« La dernière fois qu’on nage, on ne le sait pas », chantait Bertrand Belin dans « Peggy », un morceau de son avant-dernier album Parcs (2013). Ce n’est pas ce que doit se dire Marc, le narrateur et protagoniste de son premier roman, Requin (2015), alors qu’il se regarde se noyer dans le contre-réservoir de Grosbois, en Dordogne, sur les berges duquel sa compagne (également prénommée Peggy) et son fils Alan ne voient rien du drame qui est pourtant en train de se jouer sous leurs yeux. En laissant son personnage principal s’enfoncer dans les profondeurs de ce lac artificiel, Belin crée de toutes pièces un dispositif littéraire qui lui permet de dilater arbitrairement l’instant de la mort : avant de rendre l’âme, la victime de cette manœuvre dilatoire est plongée de force dans les eaux parfois troubles de son passé et contrainte, par exemple, de se remémorer cette terrible nuit de 1986 au cours de laquelle elle pêcha du lait dans le port de Dieppe. L’histoire serait pour le moins sinistre si le tragique n’y côtoyait pas sans cesse le comique (Belin a un sens de l’humour décapant), ainsi qu’une certaine beauté – celle, mystérieuse, de la vie et de la langue.

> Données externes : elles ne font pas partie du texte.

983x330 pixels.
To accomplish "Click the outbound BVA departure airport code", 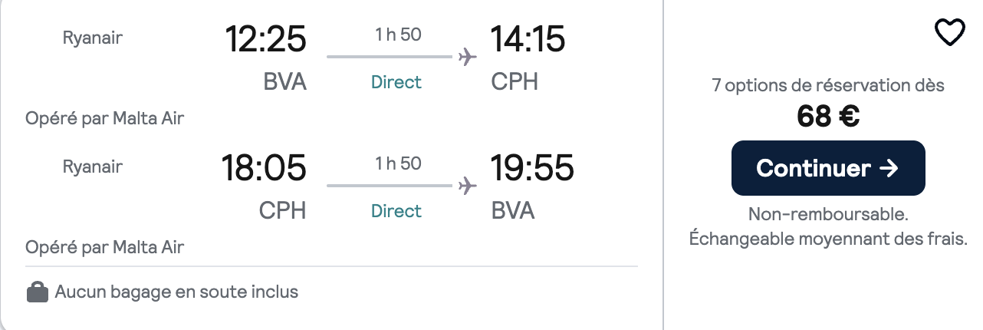I will point(284,82).
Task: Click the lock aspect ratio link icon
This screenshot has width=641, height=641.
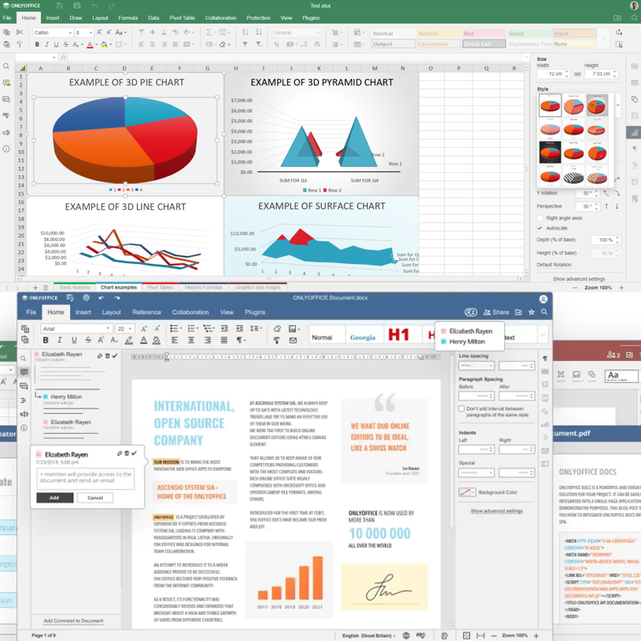Action: [x=578, y=74]
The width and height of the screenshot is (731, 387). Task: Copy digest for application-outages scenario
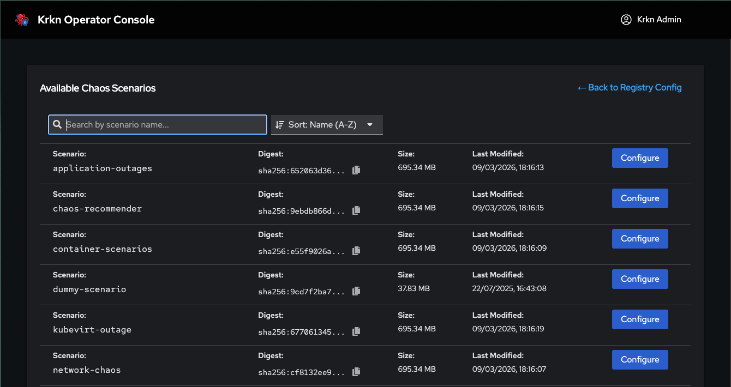pyautogui.click(x=356, y=170)
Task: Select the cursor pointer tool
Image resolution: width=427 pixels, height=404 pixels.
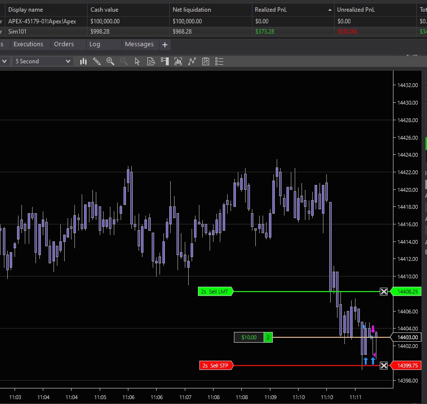Action: click(x=137, y=61)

Car Belin, qu’il porte la casquette du chanteur ou de l’écrivain (il a publié un premier livre, Sorties de route, en 2011), est avant tout un auteur d’une élégance racée, poétiquement guidé par le mot autant que par l’idée et dépourvu de ce qu’il nomme « l’obsession de la rentabilité narrative » : la langue est pour lui une pâte aussi humide que ses atmosphères, qu’il malaxe pour lui donner forme et mouvement, jusqu’à ce qu’apparaissent ici une ruine drapée dans la bruine, là une silhouette se mouvant sous une pluie folle. Avec Requin, le Quiberonnais cultive encore son insularité, en distillant cette voix à la fois grave et légère, mais toujours singulière, qu’on a récemment entendue sublimer les espaces fantasmés de son dernier album, Cap Waller (2015).
Marie Herbillon
Bertrand Belin, Requin, P.O.L., 2015, 192 p.